Rüegg – gone too far. Mit Schuberts „Winterreise“ in der Bearbeitung von Jazz-Legende Mathias Rüegg fand am Nationalfeiertag ein Ausnahmeereignis im Kristallsaal statt.

Von Leo Lugmayr. Erstellt am 27. Oktober 2014 (12:16)
NOEN, Leo Lugmayr
Mathias Rüegg (Komposition und Klavier), Lia Pale (Gesang, Klavier, Flöte, Schlagwerk), Fabian Rucker (Saxofon, Flöte), Hans Strasser (Bass) und Ingrid Oberkanins (Schlagwerk) (v.l.) begeisterten.

Eine neue Facette von Franz Schuberts Zyklus „Winterreise“ kennt das Publikum seit dem Nationalfeiertag, an dem im Rahmen des Festivals „Klangraum im Herbst“ die Bearbeitung von und mit Mathias Rüegg zur Aufführung gebracht wurde. Der Zyklus, der von nahezu allen bedeutenden Liedsängern und -sängerinnen interpretiert wurde, gilt neben dem Zyklus „Die schöne Müllerin“ gemeinhin als Höhepunkt der Gattung Liederzyklus und des Kunstlieds.

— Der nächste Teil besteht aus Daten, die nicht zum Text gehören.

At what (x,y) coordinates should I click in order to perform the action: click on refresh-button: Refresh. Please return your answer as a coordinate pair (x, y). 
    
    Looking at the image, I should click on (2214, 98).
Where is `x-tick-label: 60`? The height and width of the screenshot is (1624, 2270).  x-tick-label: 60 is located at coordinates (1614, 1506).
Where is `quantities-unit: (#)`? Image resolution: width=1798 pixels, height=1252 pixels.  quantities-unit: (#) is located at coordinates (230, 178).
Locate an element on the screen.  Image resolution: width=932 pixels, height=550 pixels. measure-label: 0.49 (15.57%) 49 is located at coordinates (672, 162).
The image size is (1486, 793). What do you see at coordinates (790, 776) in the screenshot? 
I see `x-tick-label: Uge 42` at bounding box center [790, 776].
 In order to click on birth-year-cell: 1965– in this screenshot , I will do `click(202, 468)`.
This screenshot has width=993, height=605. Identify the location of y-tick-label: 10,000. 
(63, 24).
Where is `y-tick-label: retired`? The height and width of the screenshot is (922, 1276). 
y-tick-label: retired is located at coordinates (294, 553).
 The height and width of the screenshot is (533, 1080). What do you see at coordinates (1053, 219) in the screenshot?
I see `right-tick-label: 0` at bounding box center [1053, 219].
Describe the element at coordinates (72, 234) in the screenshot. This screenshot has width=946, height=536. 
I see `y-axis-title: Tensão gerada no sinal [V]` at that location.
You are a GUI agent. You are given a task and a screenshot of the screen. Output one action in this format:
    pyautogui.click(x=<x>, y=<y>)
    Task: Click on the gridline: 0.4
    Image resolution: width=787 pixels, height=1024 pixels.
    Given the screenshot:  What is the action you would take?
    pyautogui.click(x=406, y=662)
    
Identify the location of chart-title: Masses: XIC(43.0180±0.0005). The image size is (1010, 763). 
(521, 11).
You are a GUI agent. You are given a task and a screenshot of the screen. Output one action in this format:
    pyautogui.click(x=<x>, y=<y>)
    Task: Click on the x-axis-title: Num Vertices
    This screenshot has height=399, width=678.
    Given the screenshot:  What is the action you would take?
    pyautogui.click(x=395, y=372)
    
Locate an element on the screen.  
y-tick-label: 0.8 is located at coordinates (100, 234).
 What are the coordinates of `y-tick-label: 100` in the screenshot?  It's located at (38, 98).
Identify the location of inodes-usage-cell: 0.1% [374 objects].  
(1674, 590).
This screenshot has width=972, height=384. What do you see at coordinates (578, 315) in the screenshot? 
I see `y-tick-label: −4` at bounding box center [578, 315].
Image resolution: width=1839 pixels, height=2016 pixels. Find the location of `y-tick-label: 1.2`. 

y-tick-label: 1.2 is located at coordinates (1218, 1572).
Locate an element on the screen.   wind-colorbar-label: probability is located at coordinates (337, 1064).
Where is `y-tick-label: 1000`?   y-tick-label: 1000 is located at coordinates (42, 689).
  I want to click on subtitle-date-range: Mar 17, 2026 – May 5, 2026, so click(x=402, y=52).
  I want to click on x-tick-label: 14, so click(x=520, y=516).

Eine zeitlose jazzorientierte Interpretation

Eine völlig neue, moderne oder vielmehr zeitlos jazzorientierte Interpretation unternimmt der Komponist und Spiritus Rector des 1977 von ihm gegründeten und 2010 aufgelösten Vienna Art Orchestras, Mathias Rüegg. Mit Gesangsentdeckung Lia Pale setzt er den von Schubert vertonten Texten Wilhelm Müllers eine facettenreiche Jazz-Krone auf.

Lia Pale, eine großartige Sängerin und Performerin mit Pfiff und Humor, geht in gewinnender Frische scheinbar unbekümmert mit den Rüegg-Kompositionen um und verspannt sie mit Leichtigkeit zu hochkomplexen Liederlebnissen von beeindruckender Breite und Dichte; eine unglaubliche Stimme, ausdrucksvoll in ihrer grandiosen Farbpalette.

Herausragend die Begleitmusiker: Mit Fabian Rucker verfügt das Ensemble über einen Saxofonisten von beeindruckender Virtuosität. Seine Soli reißen das Publikum förmlich von den Sesseln. Als swingendes Rückgrat des Quintetts fungiert Hans-Koller-Preisträger Hans Strasser, ein Meister der Interpretation am Bass und ein Seismograf für bevorstehende Eruptionen.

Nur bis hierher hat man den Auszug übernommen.